+++ Fragmento +++

En “La virgen roja” no entiendo a Najwa Nimri cuando habla. Ni en ésta ni en otras películas de su amplia filmografía. Luego, sin embargo, la veo en “La Revuelta” con David Broncano y se le entiende todo con una claridad meridiana: el continente y el contenido. 

Reconozco que me mola mucho Najwa Nimri: su misterio, su rollo, su voz extraída de las cavernas... Es un enamoramiento catódico que no la cosifica para nada. Pero en el cine -no sé si por su culpa o por culpa del tío que sujeta la jirafa- todo se le queda en un farfulleo del que apenas extraigo una palabra de cada dos. Y claro: me pierdo, y acabo un poco aburrido de la función.

(Cuñado Bis, por cierto, me hubiera llamado misógino por decir “el tío de la jirafa”, dando por supuesto que no puede ser una mujer quien desempeñe ese noble arte de la sonorización. O un trans, o una trans, o un fluido indefinido. No tiene razón: yo simplemente escribo ahorrando caracteres).

+++

**Tarea**
Reproduce el fragmento empezando por "Reconozco que me" y siguiendo hasta "de la función.", pero cambia "farfulleo" por "murmullo".

+++ Entradas extraídas +++

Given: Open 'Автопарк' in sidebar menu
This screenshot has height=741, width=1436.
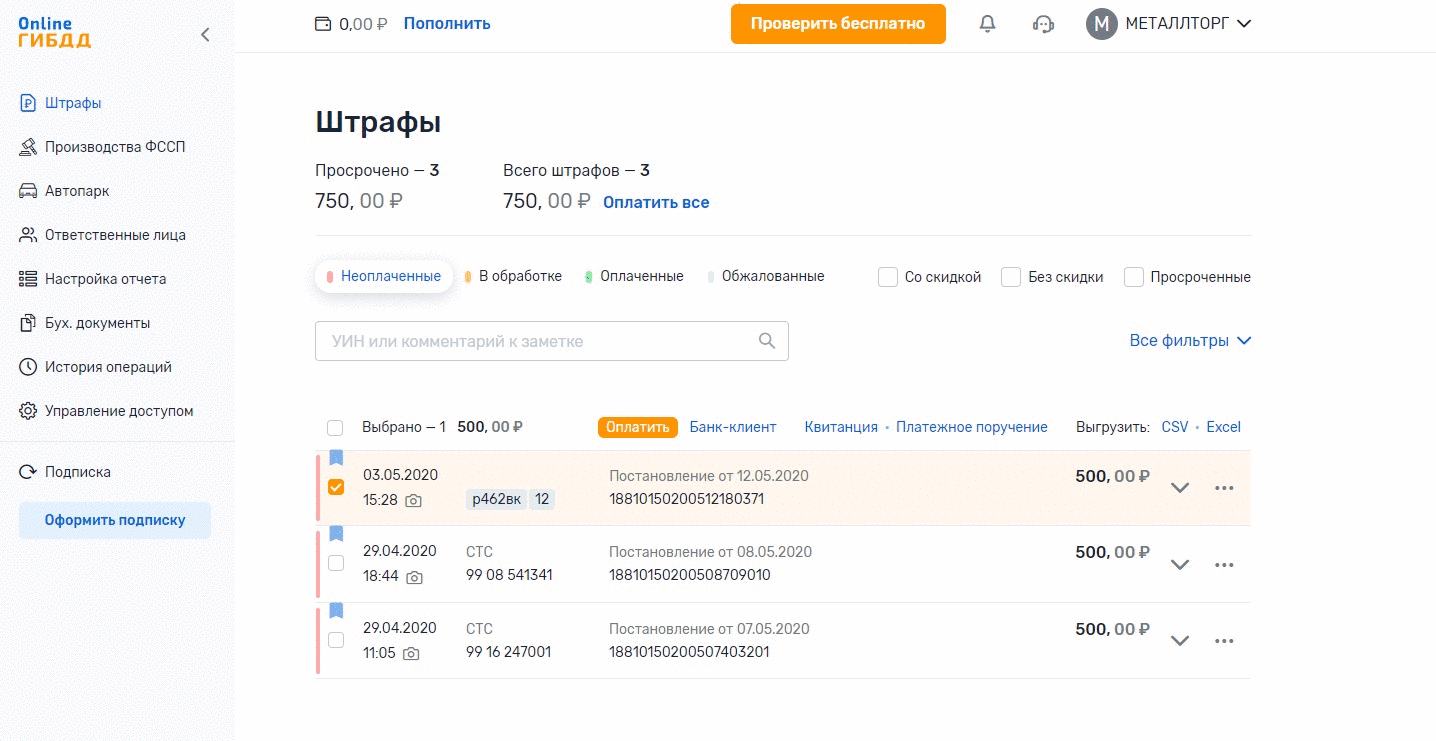Looking at the screenshot, I should (77, 191).
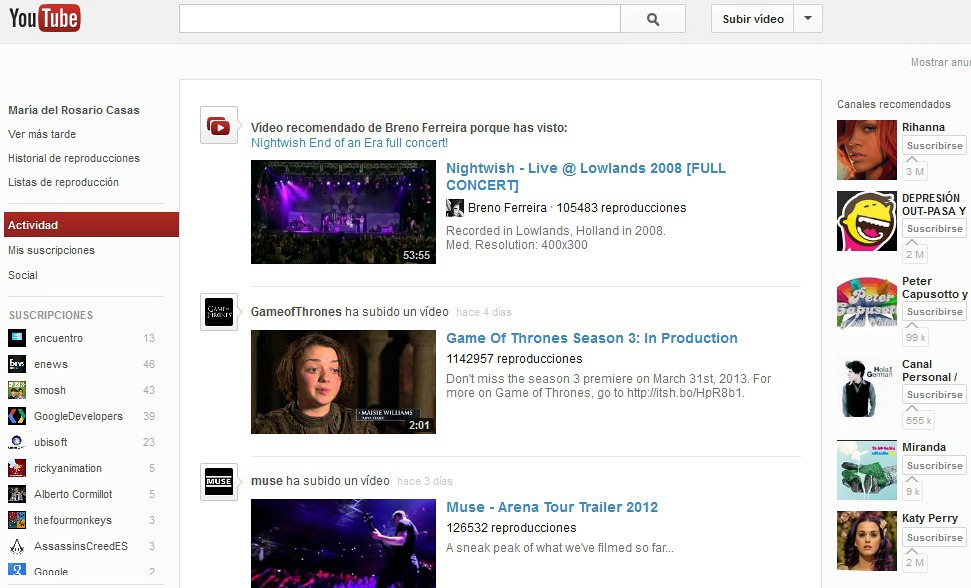971x588 pixels.
Task: Play the Nightwish Lowlands concert thumbnail
Action: pos(343,212)

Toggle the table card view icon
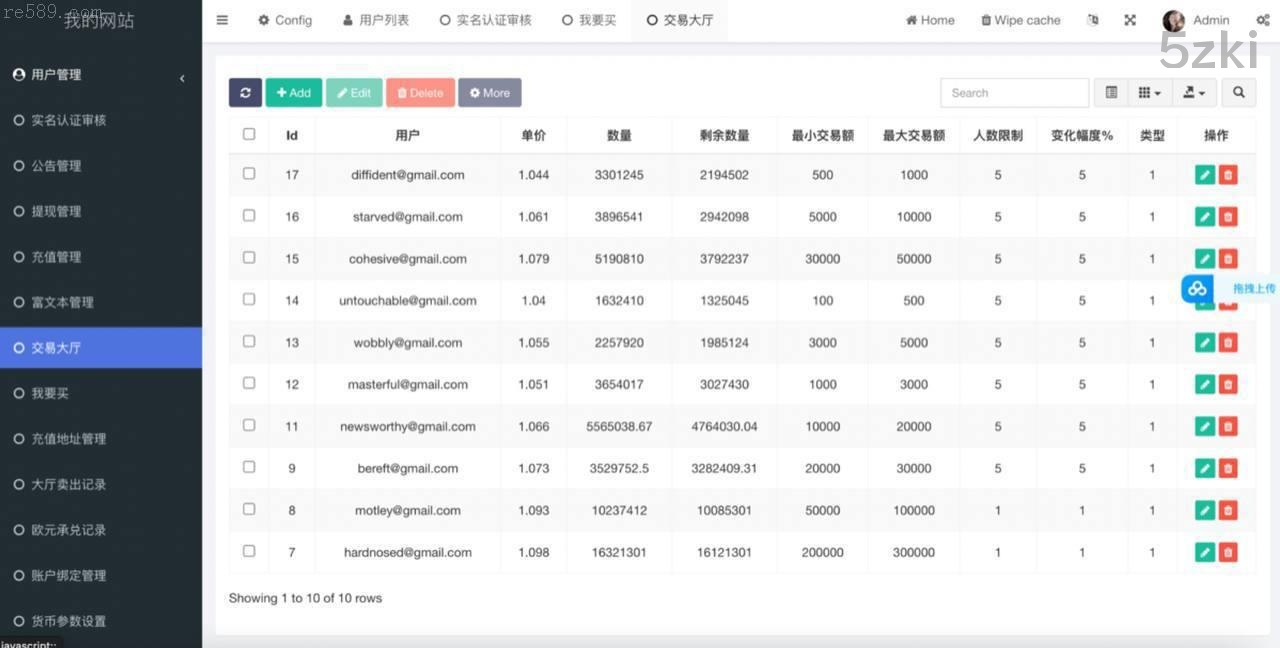pyautogui.click(x=1111, y=93)
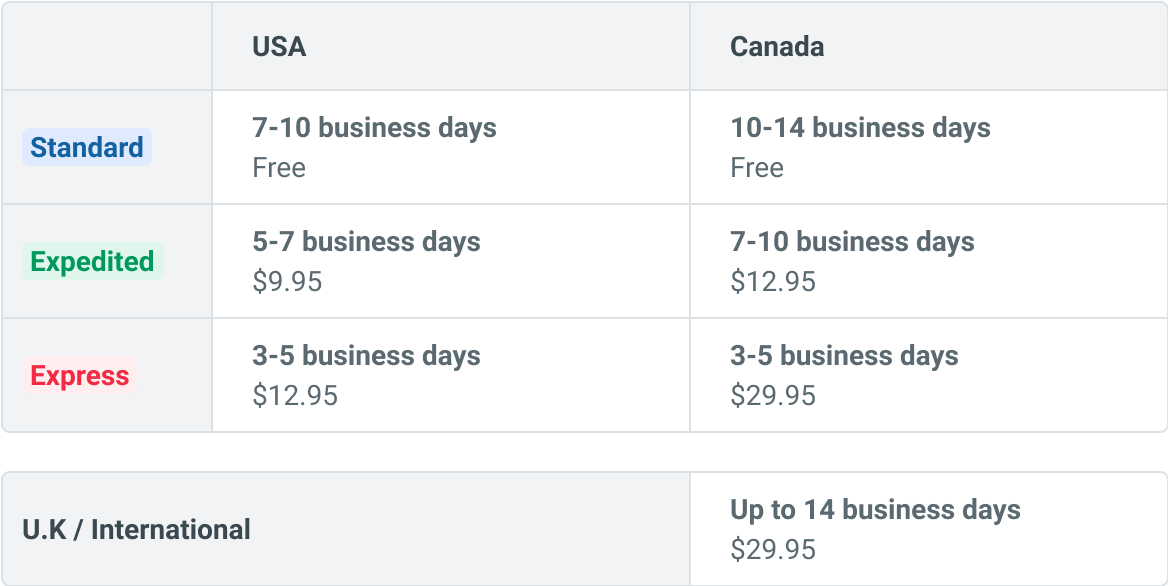The height and width of the screenshot is (586, 1168).
Task: Click the Canada Standard Free price
Action: pyautogui.click(x=757, y=168)
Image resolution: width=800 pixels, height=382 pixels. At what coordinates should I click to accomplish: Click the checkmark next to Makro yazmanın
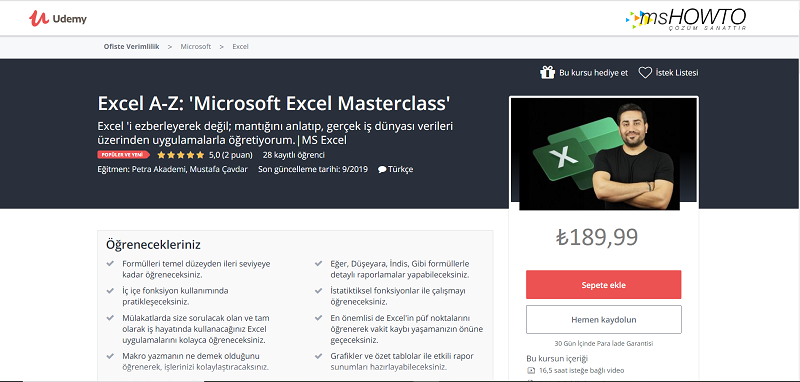110,356
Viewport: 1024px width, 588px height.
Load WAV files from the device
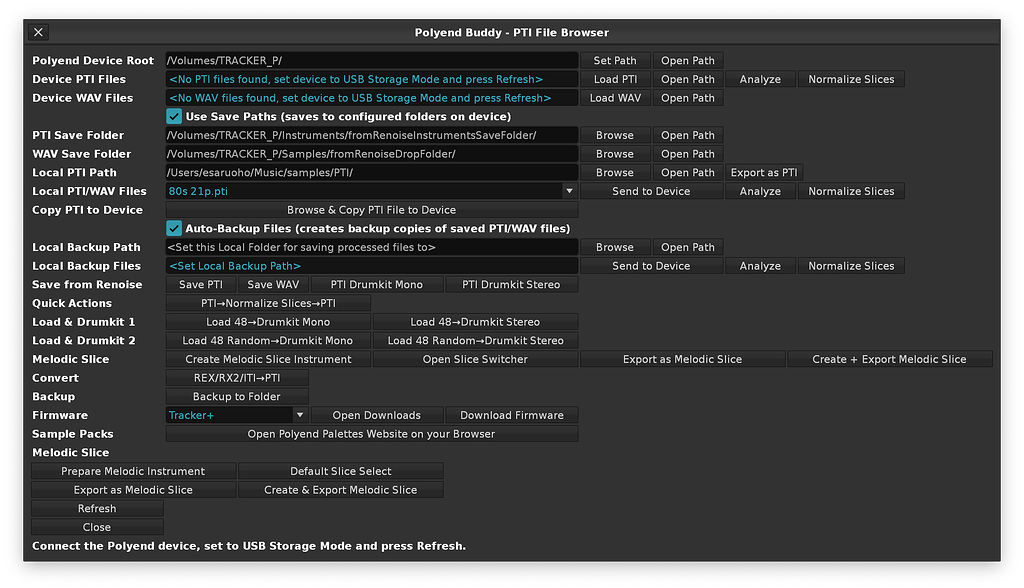[614, 97]
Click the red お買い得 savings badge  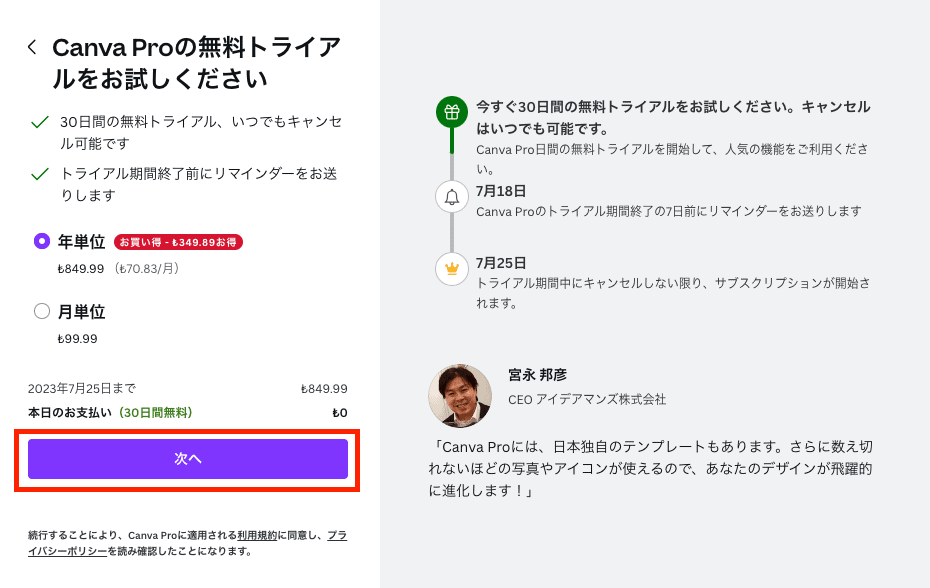179,242
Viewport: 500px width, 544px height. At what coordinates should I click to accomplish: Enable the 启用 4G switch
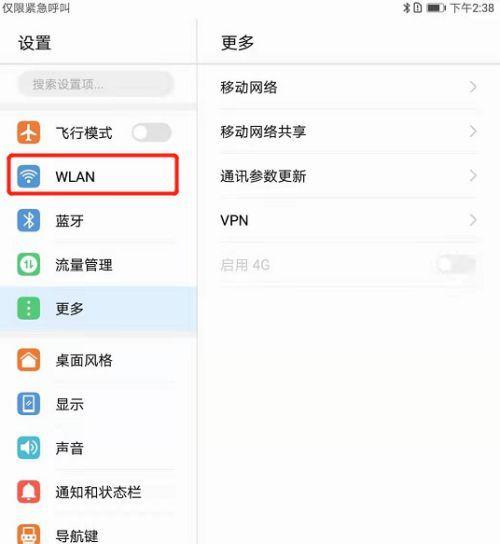click(456, 265)
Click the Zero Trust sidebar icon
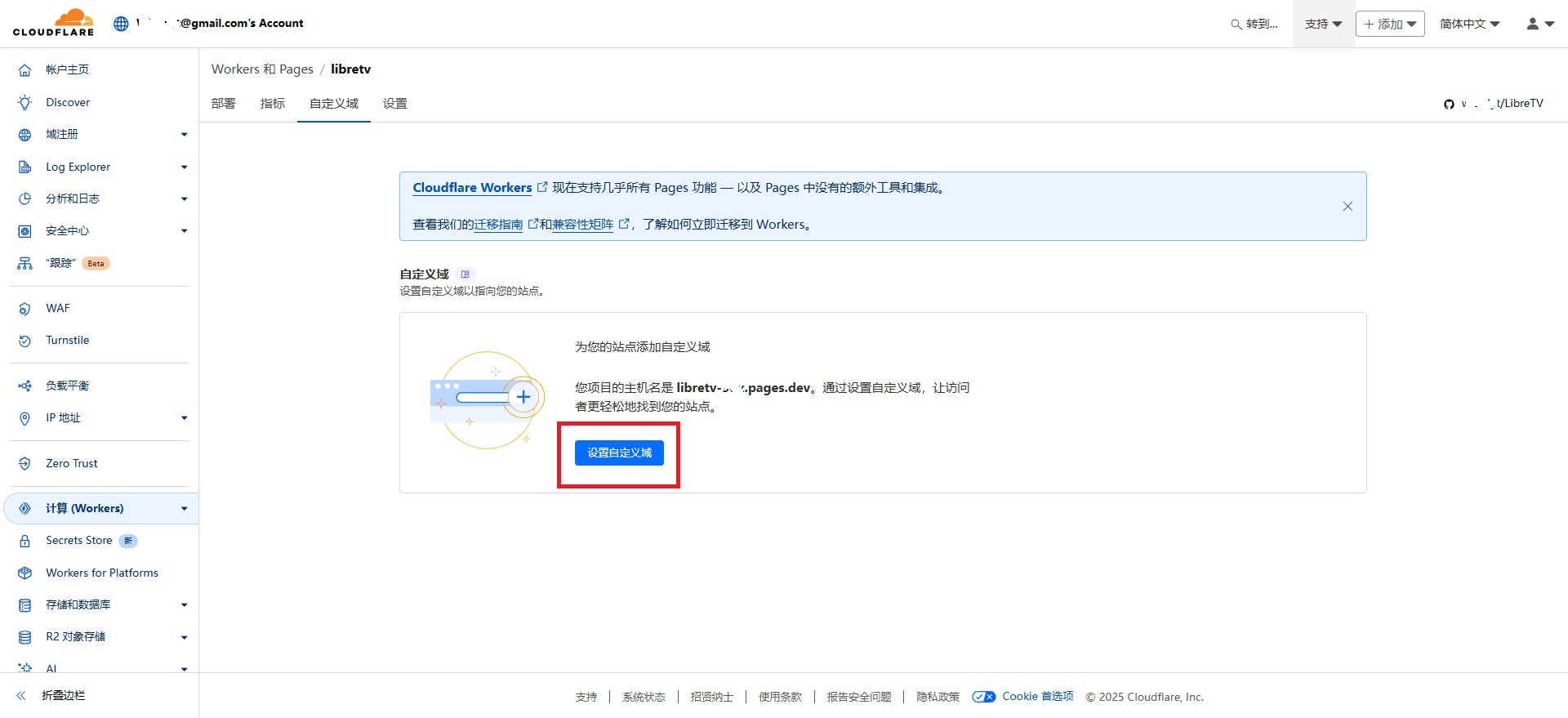The image size is (1568, 718). coord(25,463)
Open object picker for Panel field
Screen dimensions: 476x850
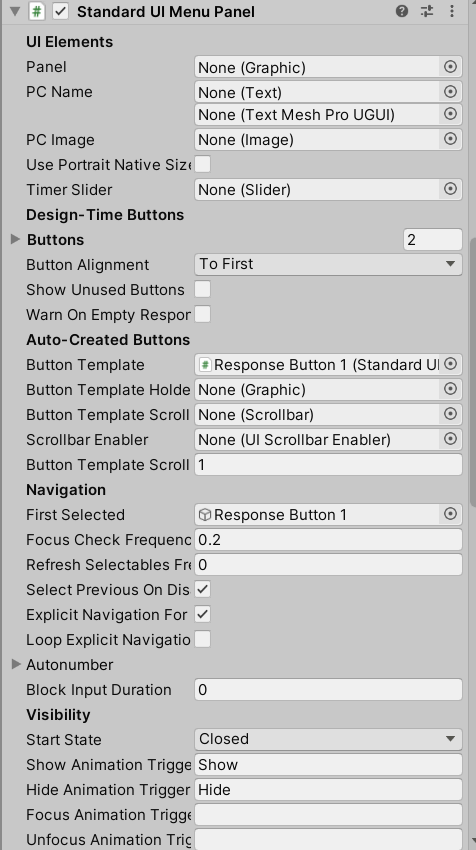(450, 67)
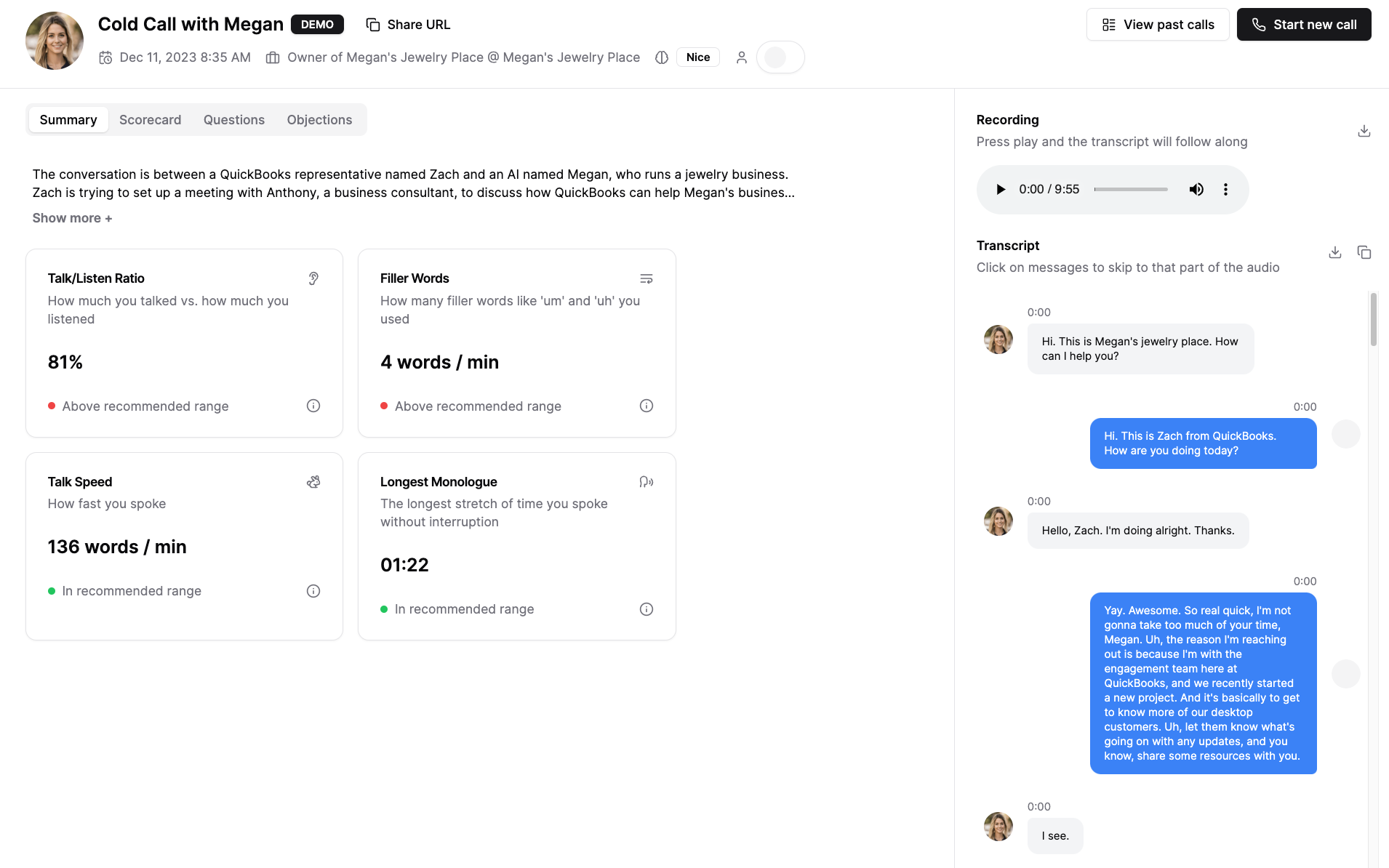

+++

**Resultado**
Reconozco que me mola mucho Najwa Nimri: su misterio, su rollo, su voz extraída de las cavernas... Es un enamoramiento catódico que no la cosifica para nada. Pero en el cine -no sé si por su culpa o por culpa del tío que sujeta la jirafa- todo se le queda en un murmullo del que apenas extraigo una palabra de cada dos. Y claro: me pierdo, y acabo un poco aburrido de la función.